Thanks for the refresher on your earlier post. It also led me to look at my own back then. Lost my way.
Here is what jumped out at me when I re-read this morning. These are things I can ACT on.
Originally Posted By: Steady
Search your heart and figure this out. Why do you want her back?
And you also have most of the answer...
Originally Posted By: Steady
You are still defining yourself based on the approval of others - specifically her. If she comes back she will validate you as being good. You are aiming for self validation regardless of the opinions of others. When you reach that point you won't have the above question anymore.
My question for myself is "Why do I believe that the opinion of others is more accurate and 'correct' than my own? Why have I placed her opinion/acceptance/value of me above my own? Why don't I trust or value my own opinion of my value?"
Is it this/- "This person loves me. They see the true worth of me. Therefore,if I fail in their eyes and/or they love me less, my value/worth is lower"
Originally Posted By: Steady
Is it her pattern?

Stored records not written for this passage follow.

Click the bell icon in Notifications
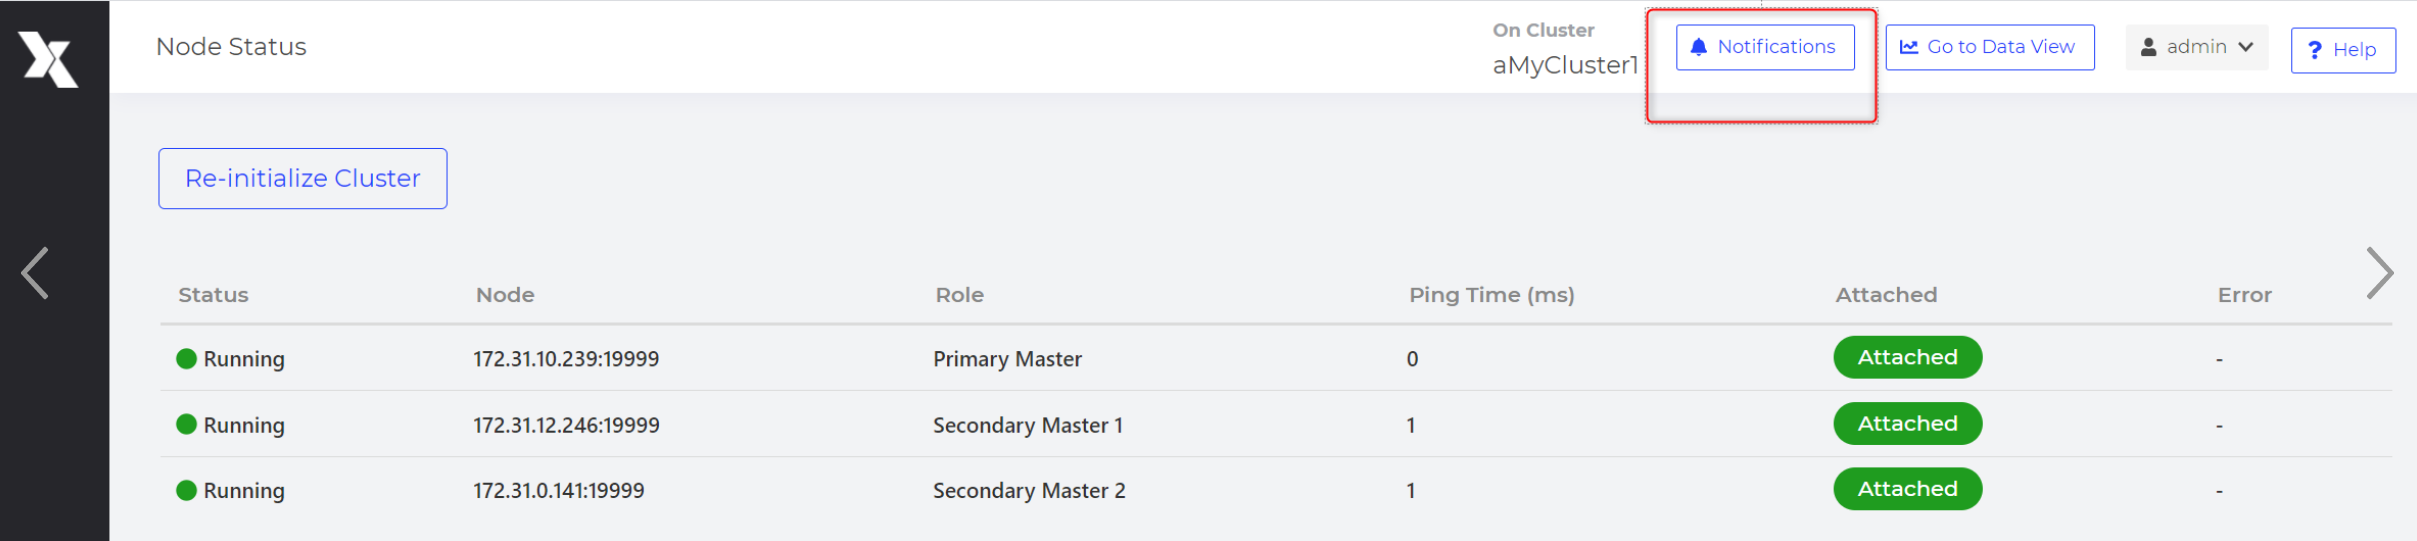The image size is (2417, 541). (1698, 47)
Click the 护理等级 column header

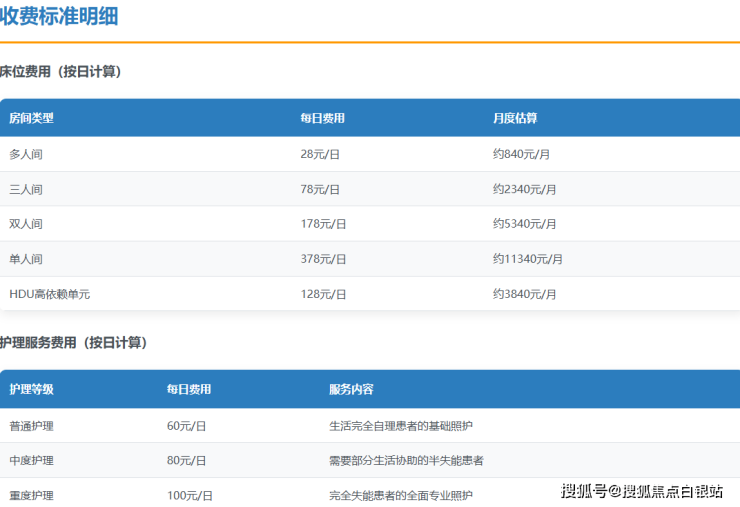(x=31, y=389)
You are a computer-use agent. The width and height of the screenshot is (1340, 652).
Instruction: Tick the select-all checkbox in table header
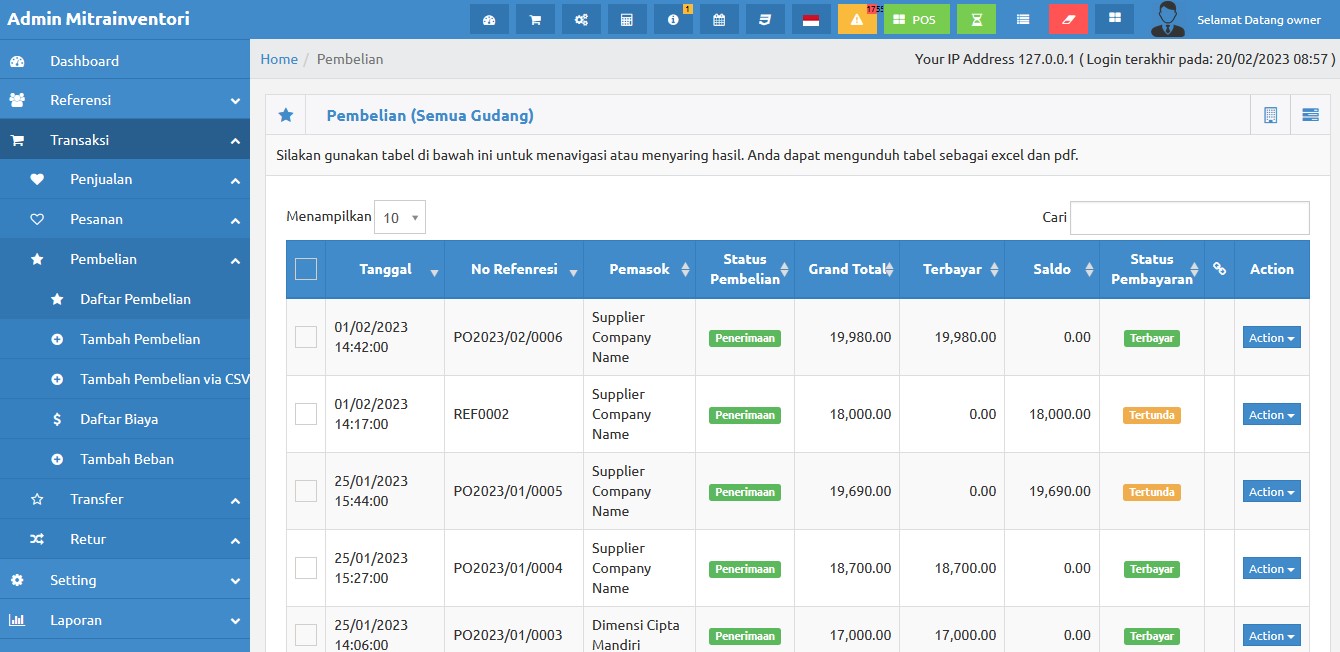[x=306, y=269]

Was it the pattern which brought her to you?
Yes, it was. (Still is,apparently.) Her ex-fiance (they had bought a house together and she had a wedding dress already) became controlling and verbally abusive as his alcohol pattern increased. She had broken off the engagement. They also had a non-physical R by that time. She swears it was never P at all. Odd for a PT/WOA person to be in that R, eh? So yeah I got her right out of a bad R. In fact, she moved right in with me before she was even "moved out" of there. When he chased her down the freeway with his car was the deal breaker. She drove straight to my place. We've been together since then.

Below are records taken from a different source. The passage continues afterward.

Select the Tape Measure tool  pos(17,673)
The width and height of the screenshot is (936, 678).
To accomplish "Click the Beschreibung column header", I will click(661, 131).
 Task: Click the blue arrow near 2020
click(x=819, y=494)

Originally Posted By: Steady
now we have something to work on about you. Is this your pattern? If it is then why do you pick women who will ultimately abandon you for someone else? What pattern did you learn which you are now reliving over and over again.
Seems to be at 4/4. I haven't seen a pattern "about them' that I'm selecting 'bad women'. W is the only one who has this pattern built in. All I could think of is I learned by watching my dad. My 'impression' of his behaviour towards my mom was one of limited physical expression of love(they have 6 kids!-I was NOT like that before WE had kids); he was always doing stuff on the house or running kids to activities or at work (always home for dinner!); all of which I thought was normal dad/good husband stuff. "A worker bee" But what I notice NOW as an adult is more of a 'taken for granted' and 'isolated' behavior. At this point in their lives they are two separate people (which is good, I think-unlike me that gave up MY activities) but I don't see any "happiness", especially from him. And I don't recall much from himback then either. He was ALWAYS doing something "for us" There must be something in here that I learned.
I still believe that my issue is more about "something about my dad's bhvr and/or how it related to my mom' and my issue of valuing others' opinion of me/my worth OVER my own opininion. And specifically the women that I get into R's with. As you know, this reeks of NMMNG.
Thanks again, Steady.
I'm narrowing/defining my issues.
I'm getting past the "what was my 50% of the state of the M" and into the "Ok, so WHY did I do these things?"